### EXERCISE REQUIREMENTS
Write out the complete data exactly as written.
========================
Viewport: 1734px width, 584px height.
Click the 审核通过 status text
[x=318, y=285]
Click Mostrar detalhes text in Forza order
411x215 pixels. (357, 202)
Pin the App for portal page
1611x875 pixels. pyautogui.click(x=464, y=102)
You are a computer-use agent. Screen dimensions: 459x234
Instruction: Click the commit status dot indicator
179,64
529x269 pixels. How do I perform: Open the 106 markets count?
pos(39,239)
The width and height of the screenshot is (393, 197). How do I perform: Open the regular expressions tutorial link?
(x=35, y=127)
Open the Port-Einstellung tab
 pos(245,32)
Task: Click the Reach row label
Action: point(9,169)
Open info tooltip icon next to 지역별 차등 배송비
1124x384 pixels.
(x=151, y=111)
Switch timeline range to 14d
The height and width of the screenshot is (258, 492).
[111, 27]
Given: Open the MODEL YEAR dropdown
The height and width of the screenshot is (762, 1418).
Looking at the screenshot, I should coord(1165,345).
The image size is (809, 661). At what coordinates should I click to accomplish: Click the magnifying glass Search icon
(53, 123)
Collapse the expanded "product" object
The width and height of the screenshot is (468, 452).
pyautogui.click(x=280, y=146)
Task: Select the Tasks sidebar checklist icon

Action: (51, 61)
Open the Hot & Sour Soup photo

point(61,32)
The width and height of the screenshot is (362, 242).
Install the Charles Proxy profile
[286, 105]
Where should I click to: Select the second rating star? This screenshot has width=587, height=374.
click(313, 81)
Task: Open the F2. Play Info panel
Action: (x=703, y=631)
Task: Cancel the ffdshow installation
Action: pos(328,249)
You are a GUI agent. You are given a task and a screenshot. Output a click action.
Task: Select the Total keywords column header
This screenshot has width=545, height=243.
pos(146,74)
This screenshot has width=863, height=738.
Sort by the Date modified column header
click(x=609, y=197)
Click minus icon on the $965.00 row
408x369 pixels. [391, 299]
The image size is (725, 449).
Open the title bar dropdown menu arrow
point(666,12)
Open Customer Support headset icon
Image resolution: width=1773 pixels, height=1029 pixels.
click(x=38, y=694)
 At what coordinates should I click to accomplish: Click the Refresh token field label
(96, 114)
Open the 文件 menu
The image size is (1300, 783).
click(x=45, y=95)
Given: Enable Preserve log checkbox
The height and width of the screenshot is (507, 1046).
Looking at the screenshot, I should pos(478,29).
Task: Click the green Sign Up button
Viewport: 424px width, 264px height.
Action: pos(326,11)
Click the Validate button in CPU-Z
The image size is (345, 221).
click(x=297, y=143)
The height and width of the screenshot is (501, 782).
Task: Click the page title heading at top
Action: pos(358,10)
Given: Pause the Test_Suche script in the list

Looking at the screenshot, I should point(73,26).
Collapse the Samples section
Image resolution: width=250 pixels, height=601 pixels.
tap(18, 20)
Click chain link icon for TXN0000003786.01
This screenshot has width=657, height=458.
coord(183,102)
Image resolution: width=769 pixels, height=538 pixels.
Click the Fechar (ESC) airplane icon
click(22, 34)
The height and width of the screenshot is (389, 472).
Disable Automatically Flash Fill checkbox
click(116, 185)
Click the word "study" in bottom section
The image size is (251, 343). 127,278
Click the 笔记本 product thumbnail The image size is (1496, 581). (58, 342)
========================
### COMPLETED EXERCISE
Viewport: 1734px width, 584px height.
Click the 审核通过 status text
[x=318, y=285]
Click Mostrar detalhes text in Forza order
411x215 pixels. (357, 202)
Pin the App for portal page
1611x875 pixels. pyautogui.click(x=464, y=102)
You are a computer-use agent. Screen dimensions: 459x234
Instruction: Click the commit status dot indicator
179,64
529x269 pixels. How do I perform: Open the 106 markets count?
pos(39,239)
The width and height of the screenshot is (393, 197). How do I perform: Open the regular expressions tutorial link?
(x=35, y=127)
Open the Port-Einstellung tab
 pos(245,32)
Task: Click the Reach row label
Action: point(9,169)
Open info tooltip icon next to 지역별 차등 배송비
1124x384 pixels.
(x=151, y=111)
Switch timeline range to 14d
The height and width of the screenshot is (258, 492).
[111, 27]
Given: Open the MODEL YEAR dropdown
The height and width of the screenshot is (762, 1418).
Looking at the screenshot, I should coord(1165,345).
The image size is (809, 661). At what coordinates should I click to accomplish: Click the magnifying glass Search icon
(53, 123)
Collapse the expanded "product" object
The width and height of the screenshot is (468, 452).
pyautogui.click(x=280, y=146)
Task: Select the Tasks sidebar checklist icon

Action: (51, 61)
Open the Hot & Sour Soup photo

point(61,32)
The width and height of the screenshot is (362, 242).
Install the Charles Proxy profile
[286, 105]
Where should I click to: Select the second rating star? This screenshot has width=587, height=374.
click(313, 81)
Task: Open the F2. Play Info panel
Action: (x=703, y=631)
Task: Cancel the ffdshow installation
Action: pos(328,249)
You are a GUI agent. You are given a task and a screenshot. Output a click action.
Task: Select the Total keywords column header
This screenshot has width=545, height=243.
pos(146,74)
This screenshot has width=863, height=738.
Sort by the Date modified column header
click(x=609, y=197)
Click minus icon on the $965.00 row
408x369 pixels. [391, 299]
The image size is (725, 449).
Open the title bar dropdown menu arrow
point(666,12)
Open Customer Support headset icon
Image resolution: width=1773 pixels, height=1029 pixels.
click(x=38, y=694)
 At what coordinates should I click to accomplish: Click the Refresh token field label
(96, 114)
Open the 文件 menu
The image size is (1300, 783).
click(x=45, y=95)
Given: Enable Preserve log checkbox
The height and width of the screenshot is (507, 1046).
Looking at the screenshot, I should pos(478,29).
Task: Click the green Sign Up button
Viewport: 424px width, 264px height.
Action: pos(326,11)
Click the Validate button in CPU-Z
The image size is (345, 221).
click(x=297, y=143)
The height and width of the screenshot is (501, 782).
Task: Click the page title heading at top
Action: pos(358,10)
Given: Pause the Test_Suche script in the list

Looking at the screenshot, I should point(73,26).
Collapse the Samples section
Image resolution: width=250 pixels, height=601 pixels.
tap(18, 20)
Click chain link icon for TXN0000003786.01
This screenshot has width=657, height=458.
coord(183,102)
Image resolution: width=769 pixels, height=538 pixels.
Click the Fechar (ESC) airplane icon
click(22, 34)
The height and width of the screenshot is (389, 472).
Disable Automatically Flash Fill checkbox
click(116, 185)
Click the word "study" in bottom section
The image size is (251, 343). 127,278
Click the 笔记本 product thumbnail The image size is (1496, 581). (58, 342)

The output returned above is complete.